BEGIN Excerpted passage

Happy Friday everyone! Today, I am interviewing Sam from Socially Famous PR Sam runs 2 blogs (sociallysam.com a business blog and a lifestyle blog which is currently being revamped.) as well as running Socially Famous PR. Not only did Sam help me out by answering these questions super last minute; she was incredibly honest and there is so much value in all of her answers. So get a notepad and a cup of tea at the ready!
If you enjoy this interview, you can check out all my chats with PRs here.
Q: Hi Sam! Tell me a bit more about yourself- what brands do you represent?
We started out purely as a social media marketing agency but because I’ve been a blogger myself for nearly 10 years now I found I was getting my social media clients asking about working with bloggers. It became natural to add that as a service. We tend to work with smaller brands who have more niche products on the blogger’s side. At the moment we’ve got a skincare brand, a pet product, a wedding services business and we have a new health food product that will be launching later in the year.
Q: When did you start working with bloggers as part of your PR strategy and what was the decision behind that?
It was more gradual than a clear business decision to work with bloggers. It probably started about 3 years ago when a friend asked if I’d help them with an event they wanted to invite some bloggers to. Then just by mentioning to a few existing clients that we had done this event some of those asked if they could do some blogger outreach. It’s only really in the past year that we’ve have been more actively promoting this as a service to clients and I’m hoping that by the end of the year we can establish this more as a full service to attract new business rather than just an add on service like we have now.
Q: That’s great! What kind of opportunities do you offer bloggers?
Most retail clients will want to send out products but if they are launching something new then I would encourage them to look at the bigger picture of how they can work with the blogger. I’ve done days out for bloggers where they have gone to see a product being made, spoken to the business owners, seen for themselves what goes into a product.

END Excerpted passage
BEGIN Information provided

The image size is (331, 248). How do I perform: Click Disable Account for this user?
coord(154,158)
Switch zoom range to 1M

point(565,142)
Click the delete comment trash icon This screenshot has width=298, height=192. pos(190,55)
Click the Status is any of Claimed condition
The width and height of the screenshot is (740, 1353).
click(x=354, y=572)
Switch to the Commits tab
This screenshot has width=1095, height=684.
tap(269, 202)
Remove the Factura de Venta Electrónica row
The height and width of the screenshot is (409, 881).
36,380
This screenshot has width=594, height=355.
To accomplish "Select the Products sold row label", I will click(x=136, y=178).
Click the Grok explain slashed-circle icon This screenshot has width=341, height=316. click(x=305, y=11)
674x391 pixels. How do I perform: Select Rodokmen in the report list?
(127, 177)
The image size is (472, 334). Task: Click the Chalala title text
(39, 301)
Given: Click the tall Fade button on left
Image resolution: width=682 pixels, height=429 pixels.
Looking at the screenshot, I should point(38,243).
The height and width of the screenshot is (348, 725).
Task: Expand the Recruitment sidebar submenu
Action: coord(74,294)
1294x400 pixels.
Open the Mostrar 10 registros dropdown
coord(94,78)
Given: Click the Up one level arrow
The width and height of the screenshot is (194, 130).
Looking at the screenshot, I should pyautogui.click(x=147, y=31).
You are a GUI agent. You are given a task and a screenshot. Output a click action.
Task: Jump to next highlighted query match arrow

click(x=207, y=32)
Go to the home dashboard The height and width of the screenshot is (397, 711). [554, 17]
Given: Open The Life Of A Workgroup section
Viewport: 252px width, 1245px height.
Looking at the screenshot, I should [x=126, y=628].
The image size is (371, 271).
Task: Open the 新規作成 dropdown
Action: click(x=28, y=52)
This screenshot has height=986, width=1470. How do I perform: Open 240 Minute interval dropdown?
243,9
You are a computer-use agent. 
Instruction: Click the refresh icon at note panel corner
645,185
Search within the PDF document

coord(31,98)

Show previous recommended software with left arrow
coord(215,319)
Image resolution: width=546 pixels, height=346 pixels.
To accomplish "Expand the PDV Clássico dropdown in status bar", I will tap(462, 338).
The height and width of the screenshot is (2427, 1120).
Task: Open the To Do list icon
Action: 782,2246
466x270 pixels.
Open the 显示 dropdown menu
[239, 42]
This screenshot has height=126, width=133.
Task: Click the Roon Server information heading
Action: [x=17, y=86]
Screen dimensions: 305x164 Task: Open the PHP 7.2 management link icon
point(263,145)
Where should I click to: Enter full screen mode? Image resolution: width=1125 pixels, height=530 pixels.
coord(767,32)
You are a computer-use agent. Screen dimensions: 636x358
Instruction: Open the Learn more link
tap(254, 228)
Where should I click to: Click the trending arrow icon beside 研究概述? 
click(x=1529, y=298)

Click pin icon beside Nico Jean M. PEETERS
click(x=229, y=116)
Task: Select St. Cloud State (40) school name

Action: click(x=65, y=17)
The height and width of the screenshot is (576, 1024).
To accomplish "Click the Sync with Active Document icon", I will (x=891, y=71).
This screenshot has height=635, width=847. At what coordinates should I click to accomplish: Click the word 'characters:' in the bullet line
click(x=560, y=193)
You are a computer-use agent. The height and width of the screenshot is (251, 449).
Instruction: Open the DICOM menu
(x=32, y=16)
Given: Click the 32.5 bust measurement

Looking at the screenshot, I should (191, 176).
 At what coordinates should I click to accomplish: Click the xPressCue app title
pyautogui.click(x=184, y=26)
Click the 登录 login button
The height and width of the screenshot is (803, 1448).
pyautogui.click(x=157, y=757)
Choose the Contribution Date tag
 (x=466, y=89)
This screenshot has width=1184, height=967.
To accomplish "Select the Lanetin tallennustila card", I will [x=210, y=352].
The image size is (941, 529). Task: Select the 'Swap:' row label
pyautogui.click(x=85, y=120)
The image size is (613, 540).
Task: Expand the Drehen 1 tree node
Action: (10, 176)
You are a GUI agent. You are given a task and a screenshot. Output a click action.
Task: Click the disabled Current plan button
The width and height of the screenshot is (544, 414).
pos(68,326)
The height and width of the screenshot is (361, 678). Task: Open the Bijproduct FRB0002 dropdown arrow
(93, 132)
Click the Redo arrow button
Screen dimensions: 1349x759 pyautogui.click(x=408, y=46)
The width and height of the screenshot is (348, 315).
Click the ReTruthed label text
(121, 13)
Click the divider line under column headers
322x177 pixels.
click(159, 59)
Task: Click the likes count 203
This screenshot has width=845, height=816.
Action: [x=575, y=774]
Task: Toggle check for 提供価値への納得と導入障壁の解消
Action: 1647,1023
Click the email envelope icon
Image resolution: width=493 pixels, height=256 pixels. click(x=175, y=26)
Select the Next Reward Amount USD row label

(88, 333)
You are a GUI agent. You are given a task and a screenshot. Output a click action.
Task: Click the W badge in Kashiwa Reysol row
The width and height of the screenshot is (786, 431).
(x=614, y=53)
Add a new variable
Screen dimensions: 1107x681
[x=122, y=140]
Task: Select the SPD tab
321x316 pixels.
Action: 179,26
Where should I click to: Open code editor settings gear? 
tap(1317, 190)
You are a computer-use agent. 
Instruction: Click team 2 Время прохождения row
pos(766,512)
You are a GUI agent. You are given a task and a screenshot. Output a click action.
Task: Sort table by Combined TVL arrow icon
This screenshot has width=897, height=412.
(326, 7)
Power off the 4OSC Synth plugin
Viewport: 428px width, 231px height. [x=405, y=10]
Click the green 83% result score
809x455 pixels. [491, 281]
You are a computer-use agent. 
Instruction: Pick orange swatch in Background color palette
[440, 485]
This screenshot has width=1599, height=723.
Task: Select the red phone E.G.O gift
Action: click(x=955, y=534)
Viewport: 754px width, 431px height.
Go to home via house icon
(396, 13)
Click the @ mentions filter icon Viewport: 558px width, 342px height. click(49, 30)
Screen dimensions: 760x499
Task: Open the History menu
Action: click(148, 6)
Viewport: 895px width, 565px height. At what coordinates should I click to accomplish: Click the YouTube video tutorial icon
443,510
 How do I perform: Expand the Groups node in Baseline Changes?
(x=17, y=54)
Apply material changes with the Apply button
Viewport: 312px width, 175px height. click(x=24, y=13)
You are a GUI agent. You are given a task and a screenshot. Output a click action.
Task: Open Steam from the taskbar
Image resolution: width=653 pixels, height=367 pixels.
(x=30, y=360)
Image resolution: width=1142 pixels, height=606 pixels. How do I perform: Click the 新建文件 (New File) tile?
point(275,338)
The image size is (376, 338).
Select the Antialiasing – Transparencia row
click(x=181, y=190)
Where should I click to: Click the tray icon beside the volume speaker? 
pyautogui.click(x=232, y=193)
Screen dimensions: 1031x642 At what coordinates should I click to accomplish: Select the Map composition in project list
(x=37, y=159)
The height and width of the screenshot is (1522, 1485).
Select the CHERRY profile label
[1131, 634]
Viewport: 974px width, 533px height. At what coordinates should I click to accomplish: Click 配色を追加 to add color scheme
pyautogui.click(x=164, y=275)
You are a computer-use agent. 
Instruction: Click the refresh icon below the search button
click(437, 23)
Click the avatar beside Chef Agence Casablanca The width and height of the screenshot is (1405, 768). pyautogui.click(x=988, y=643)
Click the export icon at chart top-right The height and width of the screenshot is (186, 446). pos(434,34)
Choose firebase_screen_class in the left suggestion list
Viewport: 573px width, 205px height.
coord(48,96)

END Information provided

■ **What to work on**
(1) Copy the part of the blogger PR interview starting with "Q: When did" and going on through "we have now.".
(2) Go on with the blogger PR interview from the point where it stops.
You won't need the lines above for anything here.

■ **Answers to the exercises**
(1)
Q: When did you start working with bloggers as part of your PR strategy and what was the decision behind that?
It was more gradual than a clear business decision to work with bloggers. It probably started about 3 years ago when a friend asked if I’d help them with an event they wanted to invite some bloggers to. Then just by mentioning to a few existing clients that we had done this event some of those asked if they could do some blogger outreach. It’s only really in the past year that we’ve have been more actively promoting this as a service to clients and I’m hoping that by the end of the year we can establish this more as a full service to attract new business rather than just an add on service like we have now.

(2)
I think it’s important to involve the blogger in the process so they understand the brand rather than just sending them a product to review. We always look to be as creative as we can within the scope the client wants. I’ve had bloggers attend parties, private dinners, press launches but no holidays yet. ! There’s always a mixture of paid opportunities, sponsorship and straight forward product gifting going on. It all varies between clients as to what they want to do and what I can then get them to do (these things are often a mile apart).
Those looking for potential holiday collaborations, make sure you go read my chat with icelolly.com: where we chat how to get on to press trips and more.
Q: That’s great- I love how much you involve bloggers! What do you look for in a blogger you work with?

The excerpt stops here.